Attending a job interview can seem extremely daunting, especially when you consider that the interviewer is likely to ask you a wide variety of questions in an attempt to determine whether you are the best fit for the advertised position. Practicing answers to the most common questions in advance will ensure you are able present yourself in the best possible light, especially when faced with tricky questions about your weaknesses.
Consider the position you are interviewing for and identify weaknesses that will not matter very much in that line of work, as well as ways you have been trying to overcome them. For example, if you are interviewing for a job in a creative field, you might mention that you find repetitive tasks very boring, but you understand that repetition is a part of every job and you strive to remain focused no matter what you are doing.

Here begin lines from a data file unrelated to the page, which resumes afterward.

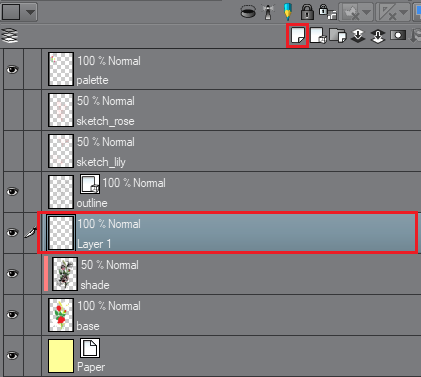Expand the mask enable dropdown arrow
This screenshot has height=377, width=421.
point(366,12)
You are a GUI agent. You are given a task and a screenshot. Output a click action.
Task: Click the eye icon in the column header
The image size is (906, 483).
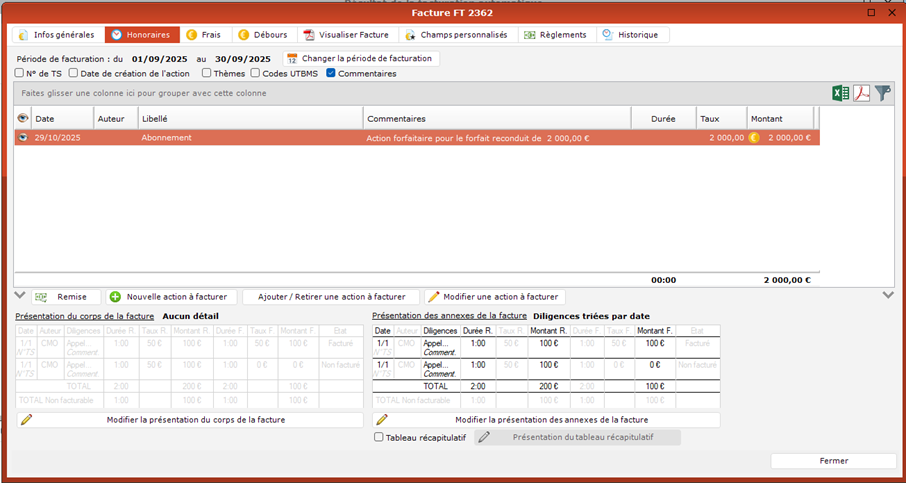tap(23, 118)
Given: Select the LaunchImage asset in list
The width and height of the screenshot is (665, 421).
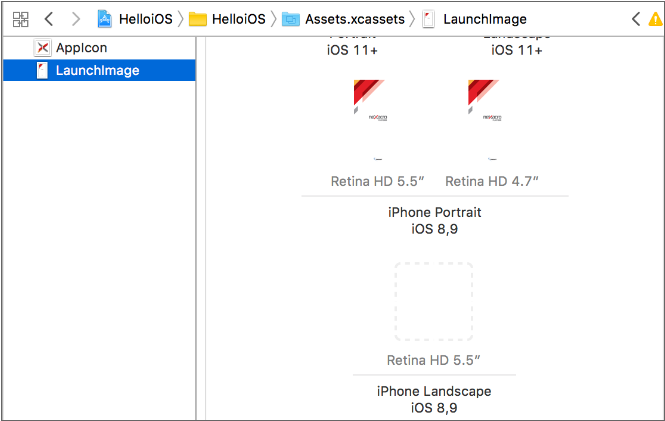Looking at the screenshot, I should 97,70.
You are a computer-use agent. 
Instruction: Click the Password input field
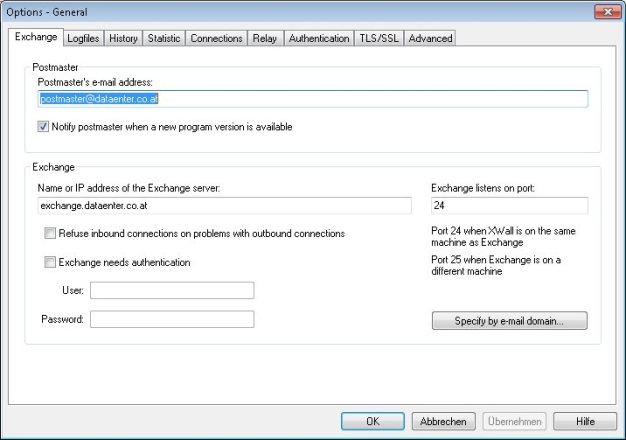click(x=172, y=320)
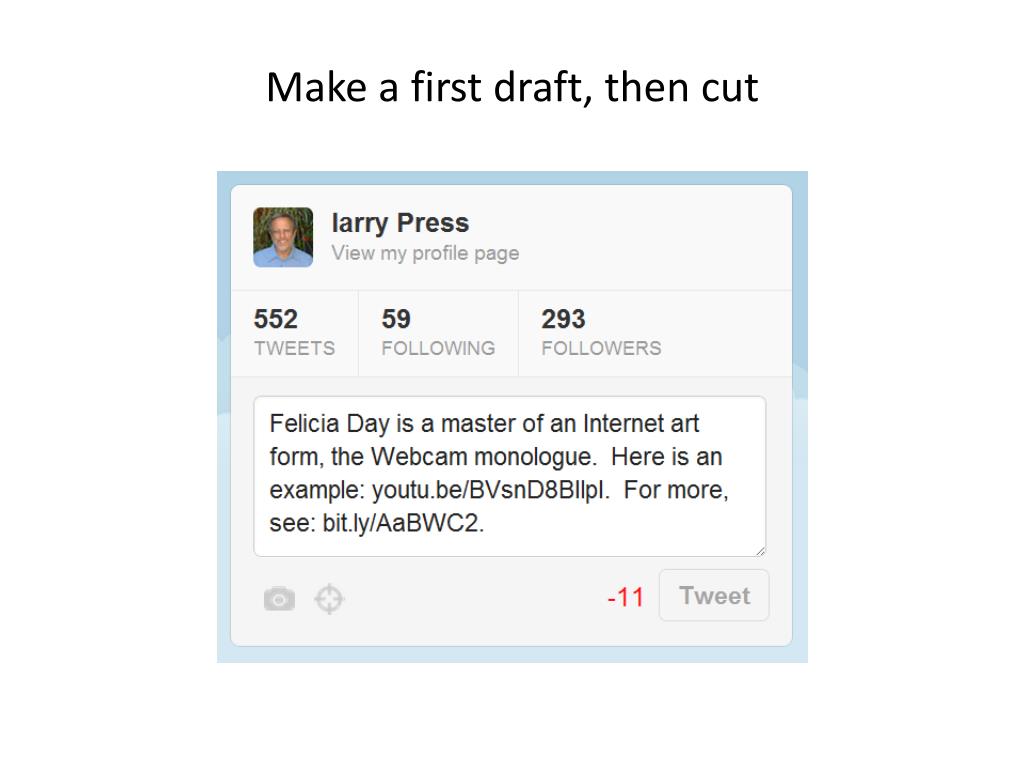Open the View my profile page link
This screenshot has width=1024, height=768.
(425, 253)
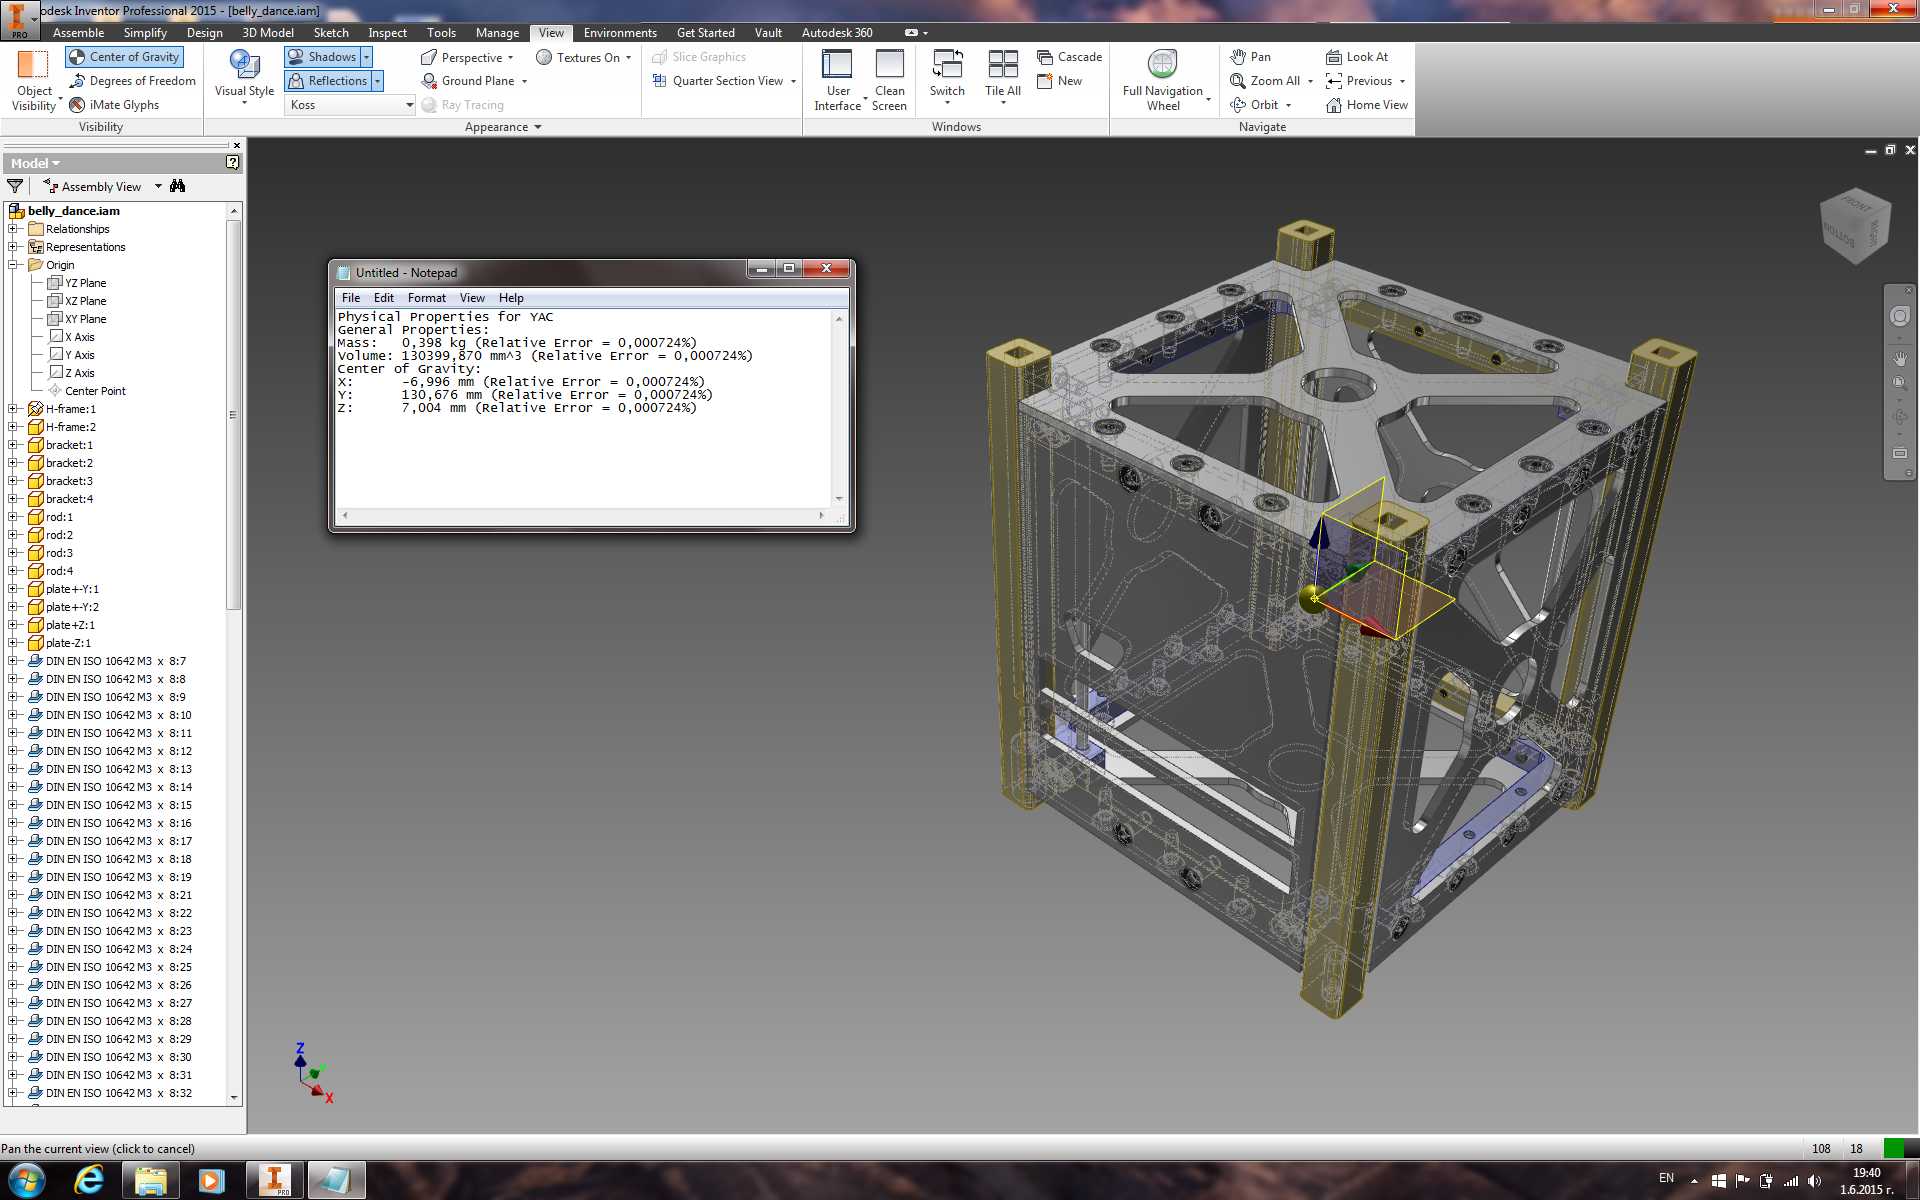This screenshot has width=1920, height=1200.
Task: Click the Look At button
Action: 1357,57
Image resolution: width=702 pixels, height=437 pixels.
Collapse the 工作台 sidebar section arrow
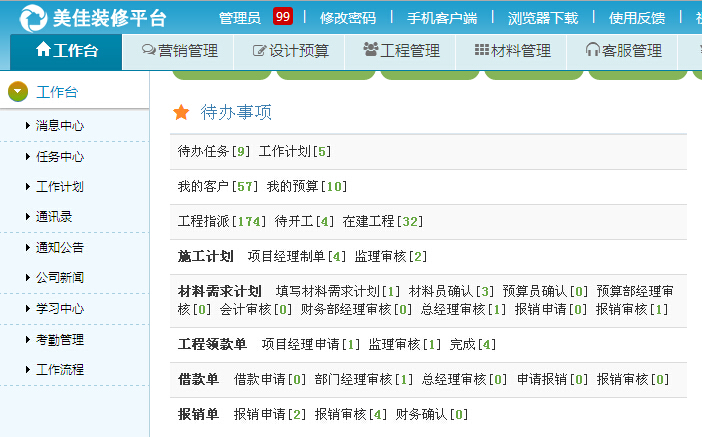(18, 93)
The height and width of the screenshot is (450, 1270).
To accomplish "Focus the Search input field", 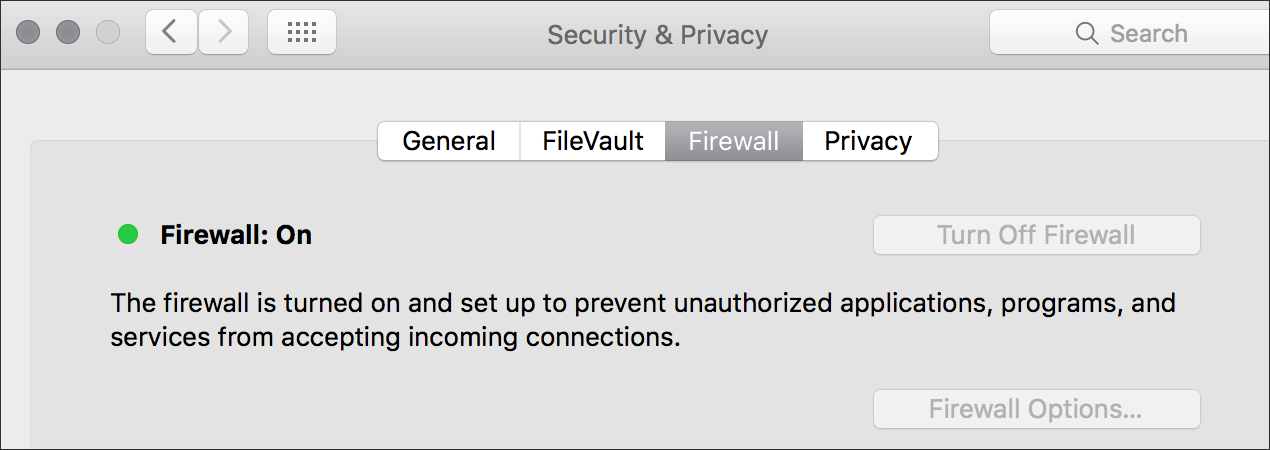I will click(x=1129, y=33).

Weaknesses that are strengths
Focus your answer on something that is a weakness when brought to its extreme, but can be a strength in moderation. For example, you might explain that you are so focused on ensuring everything gets done correctly that you sometimes find it hard to delegate, but you have learned that trusting the rest of your team will ensure you have the energy to deal with issues when something goes badly wrong.
As long as you are careful not to reveal flaws that would not have otherwise been noticed, you can present a potential liability as your weakness and explain why it doesn't apply to you. For example, you might mention that your age has led some people to worry that you may not be able to perform your duties appropriately, but because of your experience you are confident that you can prove them wrong.
Answers to avoid
When choosing an answer to the question, avoid arrogant answers such as claiming you have no weaknesses, as they show lack of self-awareness and humility. You should also ensure you never use a strength as your answer without making it clear that you truly believe it is a weakness, since that can make your answer sound trite and cliché.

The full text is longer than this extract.